Em outras palavras, nada no mundo é fortuito e desgarrado de um
sentido secreto. Já dizia Goethe, "tudo não é senão um sinal". E
nosso poeta maior Fernando Pessoa: "Ah, tudo é símbolo e analogia / o
vento que passa, a noite que esfria / são outra coisa que a noite e o
vento - sombra de vida e de pensamento / tudo o que vemos é outra
coisa". Ou ainda o poeta e místico inglês William Blake: importa"ver
o mundo num grão de areia/ e o céu numa flor silvestre/ conter o
infinito na palma da mão/ e a eternidade numa hora".
Por que dizemos tudo isso? Porque estamos na iminência de uma guerra
devastadora movida pela potência belicista maior do mundo contra um
paisinho, o Iraque, governado, certamente, por um tirano sanguinário,
assolado pelas consequências nefastas de anos de embargo comercial,
até sobre remédios. Se fosse um produtor de tâmaras ou de laranjas
ninguém se incomodaria com ele, mesmo que tivesse algumas armas de
destruição em massa, fornecidas pela potência que agora o quer
destruir. Mas ele é o segundo maior produtor de petróleo do mundo,
sangue da máquina industrialista moderna, sem a qual ela pára.
Grande parte da humanidade, com seus melhores líderes,se insurge
contra essa guerra covarde e sem qualquer proporção. Segundo o Comitê
de Emergência da ONU, essa guerra tecnológica deverá sacrificar 500
mil pessoas, ferir dois milhões e provocar 3 milhões de refugiados.
Nesse preciso contexto, há dias, se desintegrou no espaço o ônibus
espacial Columbia, num mar de fogo e de fumaça,vitimando seus 7
triupulantes, coisa que comoveu o mundo inteiro. Lastimável tragédia.
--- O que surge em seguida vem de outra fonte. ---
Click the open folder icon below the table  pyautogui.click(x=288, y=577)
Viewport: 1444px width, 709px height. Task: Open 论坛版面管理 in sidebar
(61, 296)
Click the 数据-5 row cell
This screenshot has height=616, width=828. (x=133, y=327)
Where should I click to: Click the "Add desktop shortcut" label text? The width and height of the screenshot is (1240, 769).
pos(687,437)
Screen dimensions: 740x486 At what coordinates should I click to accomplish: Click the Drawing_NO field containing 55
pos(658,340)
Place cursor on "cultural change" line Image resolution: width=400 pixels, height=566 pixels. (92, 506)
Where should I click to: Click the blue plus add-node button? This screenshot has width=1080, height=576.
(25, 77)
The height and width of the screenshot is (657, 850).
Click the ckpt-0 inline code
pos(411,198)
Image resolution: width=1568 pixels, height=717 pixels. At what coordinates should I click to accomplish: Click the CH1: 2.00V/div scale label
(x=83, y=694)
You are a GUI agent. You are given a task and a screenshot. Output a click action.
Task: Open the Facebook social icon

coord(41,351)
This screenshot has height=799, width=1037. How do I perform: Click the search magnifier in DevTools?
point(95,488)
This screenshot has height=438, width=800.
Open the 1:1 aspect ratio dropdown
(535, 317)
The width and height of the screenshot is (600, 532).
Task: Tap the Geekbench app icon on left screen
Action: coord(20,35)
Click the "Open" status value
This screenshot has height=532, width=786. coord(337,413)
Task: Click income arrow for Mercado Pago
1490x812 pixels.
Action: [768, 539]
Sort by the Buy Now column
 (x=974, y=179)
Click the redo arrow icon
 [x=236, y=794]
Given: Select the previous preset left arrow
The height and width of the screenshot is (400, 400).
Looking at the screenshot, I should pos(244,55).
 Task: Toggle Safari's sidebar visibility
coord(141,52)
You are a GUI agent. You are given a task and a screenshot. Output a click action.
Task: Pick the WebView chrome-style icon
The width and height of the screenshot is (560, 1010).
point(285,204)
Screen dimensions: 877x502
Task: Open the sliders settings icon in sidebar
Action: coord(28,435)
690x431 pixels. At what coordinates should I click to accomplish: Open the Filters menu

Mas não seria ela um sinal para os EUA e para o Presidente Bush,
chamado por Noam Chomski, de "cowboy de gatilho fácil"? Milhares de
bombas cairão de aviões a 16 mil metros de altura, matando milhares
de civis, sobre os quais Bush não chorará, porque são do eixo do mal
e muçulmanos. Bush alardeia ser um homem de fé, portanto, capaz de
ler nos fatos, sinais, apoiado por 14 mil igrejas evangélicas que o
convencem a lutar contra o anti-cristo, personalizado em Saddam
Hussein. Será que a tragédia do Columbia não é um sinal do céu? Mas
quem acredita ainda nisso? Seguramente Bush não. Nós acreditamos
segundo todas as escrituras pagãs e cristãs.